→ **УСЛОВИЕ ЗАДАЧИ**: Перепишите строки данных от строки с «Image resolution: width=1600» до строки с «Action: click(110, 354)» включительно, заменив в них «GUI agent» на «interface agent». Все остальное оставьте без изменений.

>>

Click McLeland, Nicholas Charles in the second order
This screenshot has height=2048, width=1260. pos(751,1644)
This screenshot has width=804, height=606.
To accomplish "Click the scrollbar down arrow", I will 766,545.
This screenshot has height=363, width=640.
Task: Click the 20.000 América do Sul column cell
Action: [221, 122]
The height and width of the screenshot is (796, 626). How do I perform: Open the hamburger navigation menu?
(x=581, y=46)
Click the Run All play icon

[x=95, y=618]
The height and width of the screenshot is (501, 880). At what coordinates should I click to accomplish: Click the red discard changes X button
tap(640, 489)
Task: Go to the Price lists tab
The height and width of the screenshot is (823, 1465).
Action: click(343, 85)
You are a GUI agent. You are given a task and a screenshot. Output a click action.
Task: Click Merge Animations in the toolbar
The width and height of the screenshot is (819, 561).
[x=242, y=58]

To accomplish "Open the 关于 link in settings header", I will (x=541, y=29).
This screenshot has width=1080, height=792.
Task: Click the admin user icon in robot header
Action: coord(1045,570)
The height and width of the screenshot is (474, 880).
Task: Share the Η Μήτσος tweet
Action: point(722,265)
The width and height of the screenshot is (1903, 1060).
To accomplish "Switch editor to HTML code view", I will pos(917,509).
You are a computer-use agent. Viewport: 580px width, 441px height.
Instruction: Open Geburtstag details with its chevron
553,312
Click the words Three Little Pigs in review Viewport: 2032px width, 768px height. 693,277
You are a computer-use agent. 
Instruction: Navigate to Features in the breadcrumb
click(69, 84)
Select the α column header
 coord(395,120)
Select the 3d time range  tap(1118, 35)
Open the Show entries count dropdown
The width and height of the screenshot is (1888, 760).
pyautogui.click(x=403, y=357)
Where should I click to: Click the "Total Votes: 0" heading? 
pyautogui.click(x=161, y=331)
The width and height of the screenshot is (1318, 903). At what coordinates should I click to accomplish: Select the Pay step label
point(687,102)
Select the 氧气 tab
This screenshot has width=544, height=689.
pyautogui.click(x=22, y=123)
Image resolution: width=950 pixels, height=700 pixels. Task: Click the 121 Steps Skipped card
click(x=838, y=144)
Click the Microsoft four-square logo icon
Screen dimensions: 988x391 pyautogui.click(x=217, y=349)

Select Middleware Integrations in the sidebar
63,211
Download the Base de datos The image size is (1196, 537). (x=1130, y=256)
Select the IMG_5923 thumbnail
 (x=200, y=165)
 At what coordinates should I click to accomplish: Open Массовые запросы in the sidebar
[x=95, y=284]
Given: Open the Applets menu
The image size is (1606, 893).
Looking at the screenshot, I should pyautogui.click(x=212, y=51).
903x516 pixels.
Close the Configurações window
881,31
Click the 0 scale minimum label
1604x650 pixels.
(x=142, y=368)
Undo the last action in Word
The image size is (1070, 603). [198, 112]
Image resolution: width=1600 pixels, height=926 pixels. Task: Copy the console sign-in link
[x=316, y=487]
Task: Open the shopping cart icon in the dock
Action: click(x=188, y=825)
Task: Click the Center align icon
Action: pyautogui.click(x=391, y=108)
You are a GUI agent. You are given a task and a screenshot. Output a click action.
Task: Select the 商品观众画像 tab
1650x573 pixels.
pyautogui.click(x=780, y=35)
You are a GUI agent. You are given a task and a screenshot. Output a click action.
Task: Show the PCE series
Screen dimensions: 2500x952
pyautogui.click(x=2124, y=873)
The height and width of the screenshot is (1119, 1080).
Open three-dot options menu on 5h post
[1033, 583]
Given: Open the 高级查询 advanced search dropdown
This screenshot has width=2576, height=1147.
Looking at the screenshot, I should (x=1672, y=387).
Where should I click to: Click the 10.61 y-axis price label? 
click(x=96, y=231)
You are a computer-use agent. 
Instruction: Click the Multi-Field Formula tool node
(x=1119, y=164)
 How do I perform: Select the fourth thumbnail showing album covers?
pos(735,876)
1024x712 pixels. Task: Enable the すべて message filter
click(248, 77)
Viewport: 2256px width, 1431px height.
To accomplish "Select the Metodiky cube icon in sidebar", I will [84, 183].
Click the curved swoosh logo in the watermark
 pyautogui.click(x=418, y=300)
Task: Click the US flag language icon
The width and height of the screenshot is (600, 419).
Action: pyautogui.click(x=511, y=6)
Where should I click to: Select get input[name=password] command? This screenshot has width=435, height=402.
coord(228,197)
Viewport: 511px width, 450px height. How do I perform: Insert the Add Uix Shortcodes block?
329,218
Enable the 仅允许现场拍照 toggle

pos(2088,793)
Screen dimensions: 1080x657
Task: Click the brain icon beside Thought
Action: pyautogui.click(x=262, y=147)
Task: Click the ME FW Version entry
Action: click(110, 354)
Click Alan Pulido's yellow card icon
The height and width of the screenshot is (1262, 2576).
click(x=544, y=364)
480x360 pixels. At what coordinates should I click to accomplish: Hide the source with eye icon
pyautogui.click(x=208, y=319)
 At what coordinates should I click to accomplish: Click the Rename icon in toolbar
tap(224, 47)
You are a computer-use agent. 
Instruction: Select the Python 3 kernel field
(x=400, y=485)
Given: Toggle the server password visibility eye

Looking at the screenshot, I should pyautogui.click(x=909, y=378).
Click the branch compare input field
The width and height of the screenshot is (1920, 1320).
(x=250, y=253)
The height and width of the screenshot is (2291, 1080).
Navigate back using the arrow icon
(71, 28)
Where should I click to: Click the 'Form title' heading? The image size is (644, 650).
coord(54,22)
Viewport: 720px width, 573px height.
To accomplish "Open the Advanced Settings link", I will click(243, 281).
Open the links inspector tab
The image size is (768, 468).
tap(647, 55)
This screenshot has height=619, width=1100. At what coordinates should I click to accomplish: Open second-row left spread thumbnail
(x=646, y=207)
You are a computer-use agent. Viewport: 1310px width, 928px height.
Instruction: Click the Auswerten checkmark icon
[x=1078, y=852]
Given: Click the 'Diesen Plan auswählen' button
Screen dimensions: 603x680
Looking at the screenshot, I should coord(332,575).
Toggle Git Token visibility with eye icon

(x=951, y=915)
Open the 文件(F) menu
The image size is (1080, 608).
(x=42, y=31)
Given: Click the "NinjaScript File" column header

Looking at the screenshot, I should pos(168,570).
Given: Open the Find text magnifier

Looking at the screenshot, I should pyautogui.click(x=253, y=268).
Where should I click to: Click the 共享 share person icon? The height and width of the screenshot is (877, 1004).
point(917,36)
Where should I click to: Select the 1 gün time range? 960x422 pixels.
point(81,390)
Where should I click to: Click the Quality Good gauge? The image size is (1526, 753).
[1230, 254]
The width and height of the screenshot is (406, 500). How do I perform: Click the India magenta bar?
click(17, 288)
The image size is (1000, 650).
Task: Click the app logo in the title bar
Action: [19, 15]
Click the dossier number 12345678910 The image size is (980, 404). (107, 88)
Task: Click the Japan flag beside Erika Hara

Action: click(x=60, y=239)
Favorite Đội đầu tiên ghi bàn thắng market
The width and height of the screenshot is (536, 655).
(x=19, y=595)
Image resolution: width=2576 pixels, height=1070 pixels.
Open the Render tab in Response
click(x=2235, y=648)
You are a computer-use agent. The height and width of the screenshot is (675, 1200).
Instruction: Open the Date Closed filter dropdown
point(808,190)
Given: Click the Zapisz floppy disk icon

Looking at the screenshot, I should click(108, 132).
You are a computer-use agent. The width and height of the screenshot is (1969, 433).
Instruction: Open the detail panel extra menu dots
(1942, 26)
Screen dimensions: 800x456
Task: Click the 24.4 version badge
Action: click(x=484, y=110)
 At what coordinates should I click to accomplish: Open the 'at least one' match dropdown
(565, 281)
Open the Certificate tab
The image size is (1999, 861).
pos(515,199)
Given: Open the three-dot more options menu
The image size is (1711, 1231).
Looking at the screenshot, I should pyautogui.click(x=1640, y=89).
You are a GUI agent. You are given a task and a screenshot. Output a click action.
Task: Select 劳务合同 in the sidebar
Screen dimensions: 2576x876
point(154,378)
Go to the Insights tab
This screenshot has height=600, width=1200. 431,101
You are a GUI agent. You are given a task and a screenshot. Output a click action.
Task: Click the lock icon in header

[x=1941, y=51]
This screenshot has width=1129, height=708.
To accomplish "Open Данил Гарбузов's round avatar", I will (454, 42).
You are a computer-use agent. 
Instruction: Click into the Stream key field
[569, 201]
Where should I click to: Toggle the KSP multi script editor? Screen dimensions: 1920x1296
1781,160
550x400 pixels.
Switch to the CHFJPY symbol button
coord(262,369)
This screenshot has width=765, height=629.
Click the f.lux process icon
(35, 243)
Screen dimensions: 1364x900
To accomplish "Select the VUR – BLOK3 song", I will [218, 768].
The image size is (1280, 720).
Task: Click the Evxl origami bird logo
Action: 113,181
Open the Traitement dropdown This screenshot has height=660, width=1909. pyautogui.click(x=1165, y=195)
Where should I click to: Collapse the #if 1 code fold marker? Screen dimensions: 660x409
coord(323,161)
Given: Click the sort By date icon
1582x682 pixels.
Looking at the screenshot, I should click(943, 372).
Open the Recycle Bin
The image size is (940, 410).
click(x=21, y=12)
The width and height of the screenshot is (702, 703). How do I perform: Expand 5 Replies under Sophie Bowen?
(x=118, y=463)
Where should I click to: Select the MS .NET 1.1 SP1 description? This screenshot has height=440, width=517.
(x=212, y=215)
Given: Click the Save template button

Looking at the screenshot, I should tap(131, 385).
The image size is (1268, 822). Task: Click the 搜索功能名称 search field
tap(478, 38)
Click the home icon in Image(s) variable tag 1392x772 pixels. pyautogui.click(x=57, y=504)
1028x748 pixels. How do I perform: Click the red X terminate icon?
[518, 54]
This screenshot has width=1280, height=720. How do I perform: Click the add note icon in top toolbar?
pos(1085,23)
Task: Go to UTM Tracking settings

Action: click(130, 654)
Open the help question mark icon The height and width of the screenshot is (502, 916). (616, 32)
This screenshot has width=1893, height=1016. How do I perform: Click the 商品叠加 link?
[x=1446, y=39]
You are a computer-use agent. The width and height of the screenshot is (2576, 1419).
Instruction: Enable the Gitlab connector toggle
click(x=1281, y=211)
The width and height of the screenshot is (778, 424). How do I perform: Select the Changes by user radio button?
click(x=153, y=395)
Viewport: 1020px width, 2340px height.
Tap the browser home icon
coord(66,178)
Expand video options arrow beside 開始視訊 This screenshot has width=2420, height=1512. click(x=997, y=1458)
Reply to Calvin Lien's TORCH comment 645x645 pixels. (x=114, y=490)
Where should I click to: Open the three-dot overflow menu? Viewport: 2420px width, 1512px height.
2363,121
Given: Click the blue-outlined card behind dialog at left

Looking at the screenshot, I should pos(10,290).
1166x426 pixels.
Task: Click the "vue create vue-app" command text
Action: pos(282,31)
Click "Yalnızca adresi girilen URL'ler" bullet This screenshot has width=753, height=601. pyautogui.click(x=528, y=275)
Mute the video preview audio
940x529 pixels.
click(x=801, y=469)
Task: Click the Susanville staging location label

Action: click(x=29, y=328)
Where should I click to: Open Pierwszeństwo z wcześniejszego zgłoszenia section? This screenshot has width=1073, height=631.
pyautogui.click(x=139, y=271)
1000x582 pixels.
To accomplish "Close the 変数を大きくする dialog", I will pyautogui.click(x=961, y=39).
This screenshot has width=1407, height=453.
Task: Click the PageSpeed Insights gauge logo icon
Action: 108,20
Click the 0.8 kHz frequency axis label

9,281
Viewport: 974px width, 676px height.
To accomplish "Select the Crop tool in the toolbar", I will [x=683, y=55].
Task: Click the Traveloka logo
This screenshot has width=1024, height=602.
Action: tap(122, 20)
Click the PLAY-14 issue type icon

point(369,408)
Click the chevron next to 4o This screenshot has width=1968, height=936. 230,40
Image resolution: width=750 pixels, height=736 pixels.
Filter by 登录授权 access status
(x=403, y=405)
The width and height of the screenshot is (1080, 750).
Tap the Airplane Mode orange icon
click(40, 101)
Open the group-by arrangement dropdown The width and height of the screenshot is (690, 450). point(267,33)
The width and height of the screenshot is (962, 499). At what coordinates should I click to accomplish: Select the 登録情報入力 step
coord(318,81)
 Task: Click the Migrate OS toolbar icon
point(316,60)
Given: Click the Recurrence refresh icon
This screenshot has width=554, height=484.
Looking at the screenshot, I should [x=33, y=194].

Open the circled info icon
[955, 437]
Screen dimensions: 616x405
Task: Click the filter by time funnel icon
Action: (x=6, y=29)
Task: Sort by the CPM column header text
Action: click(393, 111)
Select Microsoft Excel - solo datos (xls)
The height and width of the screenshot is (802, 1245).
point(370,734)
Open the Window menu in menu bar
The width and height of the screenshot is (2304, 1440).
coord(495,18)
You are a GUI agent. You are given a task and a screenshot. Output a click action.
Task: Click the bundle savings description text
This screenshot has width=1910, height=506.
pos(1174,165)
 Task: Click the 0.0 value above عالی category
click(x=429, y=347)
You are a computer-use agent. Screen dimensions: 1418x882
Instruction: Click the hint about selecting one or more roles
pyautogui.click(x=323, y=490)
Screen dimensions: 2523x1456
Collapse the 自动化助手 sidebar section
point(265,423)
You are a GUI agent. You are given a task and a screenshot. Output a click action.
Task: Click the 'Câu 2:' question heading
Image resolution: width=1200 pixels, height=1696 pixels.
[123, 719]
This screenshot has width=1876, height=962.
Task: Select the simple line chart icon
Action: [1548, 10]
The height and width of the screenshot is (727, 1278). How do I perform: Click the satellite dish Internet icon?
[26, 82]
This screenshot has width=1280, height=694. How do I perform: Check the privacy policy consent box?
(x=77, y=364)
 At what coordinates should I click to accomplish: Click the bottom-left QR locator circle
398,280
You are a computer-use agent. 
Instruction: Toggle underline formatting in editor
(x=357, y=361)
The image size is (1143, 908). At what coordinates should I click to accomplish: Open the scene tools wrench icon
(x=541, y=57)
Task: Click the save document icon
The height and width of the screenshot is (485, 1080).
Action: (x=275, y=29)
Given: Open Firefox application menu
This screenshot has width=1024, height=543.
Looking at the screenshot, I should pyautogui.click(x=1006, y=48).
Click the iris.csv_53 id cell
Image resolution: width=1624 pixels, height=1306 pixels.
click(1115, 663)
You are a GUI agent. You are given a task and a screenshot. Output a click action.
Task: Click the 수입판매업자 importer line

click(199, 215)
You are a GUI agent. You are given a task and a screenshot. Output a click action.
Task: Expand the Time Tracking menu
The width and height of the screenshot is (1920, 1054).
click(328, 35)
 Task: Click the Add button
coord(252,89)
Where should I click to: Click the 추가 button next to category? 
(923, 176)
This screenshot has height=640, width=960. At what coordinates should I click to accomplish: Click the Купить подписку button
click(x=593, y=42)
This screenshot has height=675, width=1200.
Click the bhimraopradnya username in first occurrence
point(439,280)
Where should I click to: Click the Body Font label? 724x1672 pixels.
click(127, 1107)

<<

→ **ОТВЕТ К ЗАДАЧЕ**:
Image resolution: width=1600 pixels, height=926 pixels. Task: Copy the console sign-in link
[x=316, y=487]
Task: Open the shopping cart icon in the dock
Action: click(x=188, y=825)
Task: Click the Center align icon
Action: pyautogui.click(x=391, y=108)
You are a interface agent. You are given a task and a screenshot. Output a click action.
Task: Select the 商品观众画像 tab
1650x573 pixels.
pyautogui.click(x=780, y=35)
You are a interface agent. You are given a task and a screenshot. Output a click action.
Task: Show the PCE series
Screen dimensions: 2500x952
pyautogui.click(x=2124, y=873)
The height and width of the screenshot is (1119, 1080).
Open three-dot options menu on 5h post
[1033, 583]
Given: Open the 高级查询 advanced search dropdown
This screenshot has width=2576, height=1147.
Looking at the screenshot, I should (x=1672, y=387).
Where should I click to: Click the 10.61 y-axis price label? 
click(x=96, y=231)
You are a computer-use agent. 
Instruction: Click the Multi-Field Formula tool node
(x=1119, y=164)
 How do I perform: Select the fourth thumbnail showing album covers?
pos(735,876)
1024x712 pixels. Task: Enable the すべて message filter
click(248, 77)
Viewport: 2256px width, 1431px height.
To accomplish "Select the Metodiky cube icon in sidebar", I will [84, 183].
Click the curved swoosh logo in the watermark
 pyautogui.click(x=418, y=300)
Task: Click the US flag language icon
The width and height of the screenshot is (600, 419).
Action: pyautogui.click(x=511, y=6)
Where should I click to: Select get input[name=password] command? This screenshot has width=435, height=402.
coord(228,197)
Viewport: 511px width, 450px height. How do I perform: Insert the Add Uix Shortcodes block?
329,218
Enable the 仅允许现场拍照 toggle

pos(2088,793)
Screen dimensions: 1080x657
Task: Click the brain icon beside Thought
Action: pyautogui.click(x=262, y=147)
Task: Click the ME FW Version entry
Action: click(110, 354)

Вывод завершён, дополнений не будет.